3.12. When this is saved, you will have three new setting options under the provisioning section of your SSO app.
3.13. Click To App and enable the options for Create Users, Update User Attributes Deactivate User, and hit Save.
3.14. Your ScreenCloud SSO app in Okta is now set up for SCIM, and you can now create users in ScreenCloud directly through Okta.
4. Add users to ScreenCloud with SCIM for Okta
Before you run through this step, make sure you have a Group created in Okta. To learn about Okta groups, please see Okta's Manage groups documentation.
4.1. In your ScreenCloud SSO and SCIM app, head to your Assignments section.
4.2. Click Assign, and then Assign to Groups. If you wish to assign one user, you can use Assign to People instead.
4.3. Click Assign, review the information, and click Save and go back. The group will be labeled as Assigned, and you can finish this step by hitting Done.
4.4. The group will be listed under Assignments
. If you have assigned a user, you will instead see the assigned user listed under People.
4.5. Head to Push Groups, and select Refresh App Groups. If you assigned just an individual from People, you can skip ahead to step 4.9.
4.6. Once the refresh is complete, click the Push Groups button and select Find groups by name.
4.7. Search for and select the group you previously assigned, and hit Save.
4.8. Wait for the Push Status of the group to update from Pushing to Active
.
4.9. Head back to To App under Provisioning and scroll down to find and click the Force Sync action.
4.10. Your assigned individual or group will now be provisioned to your organization's ScreenCloud account.
4.11. Please note that you will need to assign user permissions in ScreenCloud to your newly created users. However, if the group you added in Okta has the same name as an existing group in ScreenCloud, the users will be added to the existing group in ScreenCloud and the permissions of the group will be applied.
To learn how to create groups and apply permissions to users in ScreenCloud, please see People, Groups, and Spaces: Managing Users & Teams With ScreenCloud.
5. How to use Okta to remove a user from ScreenCloud
5.1. In your Okta Admin Console, under Applications, find your ScreenCloud SSO application.
5.2. Click the Assignments tab.
5.3. Under assignments, click the X next to a group or individual under People or Groups that you wish to remove.
5.4. For a Group, you will need to head to Push Group and deactivate or unlink the group before the next step.
5.5. Next, head to Provisioning > To App and scroll down to find and action Force Sync, which will remove the users and the group from ScreenCloud.

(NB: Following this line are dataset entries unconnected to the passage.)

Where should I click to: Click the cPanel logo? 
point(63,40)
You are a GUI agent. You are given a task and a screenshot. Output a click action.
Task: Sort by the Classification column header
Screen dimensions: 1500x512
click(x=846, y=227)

5.6. For confirmation, check your ScreenCloud organization's Account Settings > People page. The removed user or group should no longer exist.
6. How to sign in to ScreenCloud through Okta
When your new user is created in ScreenCloud through Okta, there are two ways they can log in.
i) By using the Sign-On URL under Account Settings > Organization > Single-Sign On in your ScreenCloud account.
ii) Or by using your account's slug name with the ScreenCloud SSO login auth.screencloud.com. The slug name can be found under Account Settings > Organization > Single-Sign On.